3.5 USP9X 在胰腺癌中的作用 胰腺癌早期诊断困难，大多数患者在确诊时已属中、晚期，常常失去了手术根治机会，手术切除率一般在30%左右。即便是能手术切除的患者，其5年生存率也大约不到10%；至于未切除者，多数在半年内死亡，故该病的预后极差［36］。

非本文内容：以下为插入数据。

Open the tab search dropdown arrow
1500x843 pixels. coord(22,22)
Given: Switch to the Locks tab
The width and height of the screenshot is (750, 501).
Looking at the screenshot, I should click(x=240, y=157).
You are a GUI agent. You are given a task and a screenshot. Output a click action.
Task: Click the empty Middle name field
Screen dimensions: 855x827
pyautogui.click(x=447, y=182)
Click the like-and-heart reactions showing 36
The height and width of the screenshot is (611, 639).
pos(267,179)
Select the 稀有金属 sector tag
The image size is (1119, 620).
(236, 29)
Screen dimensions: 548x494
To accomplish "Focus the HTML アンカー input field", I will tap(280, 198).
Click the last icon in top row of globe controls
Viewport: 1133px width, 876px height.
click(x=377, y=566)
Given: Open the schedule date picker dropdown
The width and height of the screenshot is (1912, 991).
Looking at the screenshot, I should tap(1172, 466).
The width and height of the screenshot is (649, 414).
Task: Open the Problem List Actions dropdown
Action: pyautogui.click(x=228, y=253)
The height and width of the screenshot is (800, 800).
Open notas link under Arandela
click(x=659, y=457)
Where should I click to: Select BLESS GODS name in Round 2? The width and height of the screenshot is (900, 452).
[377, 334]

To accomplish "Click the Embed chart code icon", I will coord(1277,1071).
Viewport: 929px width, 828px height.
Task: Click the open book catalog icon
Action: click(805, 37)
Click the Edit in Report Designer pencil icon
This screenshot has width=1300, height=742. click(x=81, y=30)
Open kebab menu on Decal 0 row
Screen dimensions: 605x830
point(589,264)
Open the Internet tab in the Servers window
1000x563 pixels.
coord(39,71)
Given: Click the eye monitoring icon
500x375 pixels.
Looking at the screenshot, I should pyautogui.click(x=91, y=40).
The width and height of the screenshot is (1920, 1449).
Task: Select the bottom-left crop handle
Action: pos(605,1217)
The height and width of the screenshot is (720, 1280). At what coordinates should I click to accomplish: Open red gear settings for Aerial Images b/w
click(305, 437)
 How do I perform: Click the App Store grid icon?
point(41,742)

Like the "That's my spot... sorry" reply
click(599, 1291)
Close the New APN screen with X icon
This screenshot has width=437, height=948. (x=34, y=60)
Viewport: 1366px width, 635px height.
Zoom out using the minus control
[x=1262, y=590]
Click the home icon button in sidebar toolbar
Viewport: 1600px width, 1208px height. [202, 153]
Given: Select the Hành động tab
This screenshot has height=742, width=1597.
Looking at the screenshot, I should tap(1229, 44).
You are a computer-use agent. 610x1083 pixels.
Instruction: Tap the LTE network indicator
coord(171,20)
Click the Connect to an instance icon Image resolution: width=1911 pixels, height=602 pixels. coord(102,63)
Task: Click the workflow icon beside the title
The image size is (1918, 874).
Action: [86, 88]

在正常胰腺腺泡细胞中，USP9X 可以在影响自噬的促生存途径中发挥作用。膜泡蛋白VMP1-USP9X-p62（Vacuole membrane protein-1）介导的噬菌作用是一种新型选择性自噬途径，可防止胰腺细胞死亡［17］。但在胰腺癌中，USP9X 的作用却不甚明晰。一些研究者认为USP9X 能够阻碍胰腺癌的进展：Pérez-Mancera 等［35］利用Sleeping Beauty（SB）转座介导的插入突变在小鼠胰腺癌癌前病变模型中寻找与致癌基因K-ras（G12D）协同作用、加速肿瘤发生和进展的基因，筛选出包括USP9X在内的多个胰腺导管腺癌（pancreatic ductal adenocarcinoma，PDAC）的新候选基因。USP9X的缺失可以保护胰腺癌细胞免于失巢，并与Kras（G12D）协同作用，加速小鼠胰腺肿瘤的发生。该研究通过分析100例澳大利亚患者、42例美国患者及404例德国患者的PDA标本及其临床数据，发现USP9X低表达与患者不良预后、低生存率呈正相关，与广泛转移呈负相关；此外，用曲古菌素A或5-氮杂-2'-脱氧胞苷可提高人PDAC 细胞系 USP9X 的表达，提示 USP9X 是 PDAC中具有预后和治疗相关性的主要肿瘤抑制基因。Zhu等［49］报道在胰腺癌细胞株MIA PaCa-2、CFPAC-1、BxPC-3 和 AsPC-1 中，USP9X 能够去除 Hippo 通路中大抑癌基因激酶2（Large tumor suppressor kinase 2，LATS2）上的泛素，而USP9X 的缺失激活了Yes 相关蛋白 1（Yes-associated protein，YAP），从而增强了细胞的致癌潜能。但另一方面，也有部分研究表明，USP9X 在PDAC 进程中充当致癌基因的角色：通过应用免疫组织化学链霉菌抗生物素蛋白-过氧化物酶连结法（streptavidin-perosidase，SP）检测30例老年患者手术切除的原发性胰腺癌组织及癌旁非肿瘤胰腺组织中USP9X的表达，发现胰腺癌组织中USP9X 表达显著上升，并与有无淋巴结转移及TNM分期显著相关［50］。任泽强等［51］研究发现，在胰腺癌的发生、发展中，USP9X 能够抑制Survivin 降解，Survivin 与USP9X 协同促进了胰腺癌的发生、发展，Survivin、USP9X 高表达的胰腺癌组织恶性程度更高，预后更差，此结果与其他研究者报道的在HCC中所得结果类似［44］。Liu 等［52］采用免疫组织化学染色法分析不同病理分级胰腺癌组织中USP9X 的表达。USP9X在胰腺癌组织中的表达显著高于在邻近的非肿瘤组织中的表达。下调内源性USP9X 表达可明显抑制PANC-1 细胞的迁移和侵袭，促进细胞凋亡，并上调上皮标记物E-cadherin 的表达，下调Snail、Twist、N-cadherin、vimentin 等间质标记物和底物Survivin的表达水平。因此，USP9X可能通过促进EMT，促进PANC-1细胞的迁移和侵袭，抑制细胞凋亡，提示其在PDAC 的治疗和预后中的重要潜在作用。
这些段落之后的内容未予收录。